On June 8, 1949 George Orwell's prescient book 1984 was published. Orwell described a government in which the war department was named the Ministry of Peace, the commerce department was the Ministry of Plenty, and the department of official misinformation was named the Ministry of Truth. The sardonic names of the government departments in Orwell's dystopia are probably not why, two months later, the United States renamed the War Department the Department of Defense. Since then the Department of Defense has engaged in mostly war and very little defense. The hijackings of September 11, 2001, led by Saudi and Egyptian nationals, were the only serious foreign attack on United States territory since 1949, to which the Bush (43) administration responded by mounting a military operation (what we used to call "invading") against a nation that wasn't involved.

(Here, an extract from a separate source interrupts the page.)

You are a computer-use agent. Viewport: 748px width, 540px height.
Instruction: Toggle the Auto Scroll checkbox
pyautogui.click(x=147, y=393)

Our incoming president will be dealing with three United States wars (by Wikipedia's count) that started before his first term. Mr. Trump could atone for his past disrespect for the United States military by reducing our involvement in foreign wars, as for instance by stepping down our involvement in Syria and Yemen. It's unreasonable to expect that killing off the non-military citizens of other nations will make their survivors like us more.